The Sultan’s State.
The Sultan lived in great state. He had a retinue of sixty persons, and was accompanied by many of the princes of the blood. All lived on the generous bounty of Spain.
Measures were now apparently begun to restore the deposed monarch to his throne. But the Spaniards pretended to discover that the Sultan harbored designs against them, and that he possessed a secret preference for the Mussulman faith. For this crime he, with all his relatives and retainers, 160 in number, was cast into prison, where he was confined several years.
A decree of extermination was then declared against the Mohammedans. A fleet of ships, carrying 2000 men, at once proceeded to Sulu, which the natives defended most ably. The Spanish campaign proved a dismal failure, and awful were the reprisals of the infuriated Mussulmans.
In 1755 most of the Sultan’s suite was sent back to Sulu, though the Sultan himself was still kept in close confinement.
The wily Mohammedan again professed Christianity; but, though the Sultan was henceforth treated with greater leniency, he was not released: he remained captive in Manila until the occupation of the British, in 1763, who restored him to his throne in Sulu.
As might be expected, Mahamed lost no opportunity to avenge the insults that his hereditary enemies had for so many years been heaping upon him; accordingly, he led several incursions against them.
Sulu Warriors in Fighting Attitude.
I have not space here to recount the various expeditions of the Spaniards against their southern neighbors. I shall, instead, mention only the more prominent ones of recent years.

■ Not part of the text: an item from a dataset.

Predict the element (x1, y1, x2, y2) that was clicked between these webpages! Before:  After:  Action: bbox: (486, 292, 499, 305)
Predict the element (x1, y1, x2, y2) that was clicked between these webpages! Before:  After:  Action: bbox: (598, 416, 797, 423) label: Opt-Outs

In 1851, Sulu Town, the capital of Sulu, was attacked and razed by the Spaniards. Their advantage, however, proved but temporary. The Mohammedans now changed their capital to Maybun on the south coast, which is far less accessible.

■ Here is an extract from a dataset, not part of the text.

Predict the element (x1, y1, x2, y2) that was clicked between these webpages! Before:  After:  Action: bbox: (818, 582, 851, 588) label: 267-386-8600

In 1860, Governor-General Norzagaray led another expedition against the Mohammedans. This also met with some success; but none of it was decisive. On account of the persistent renewals of the hated Sulu piracy in 1876, another expedition, under Vice-Admiral Malcampo, pierced the interior of Sulu, where he was ambushed and attacked by a body of juramentados,—formidable fanatics, armed with javelins and the deadly kris. He returned to Manila having sustained great loss.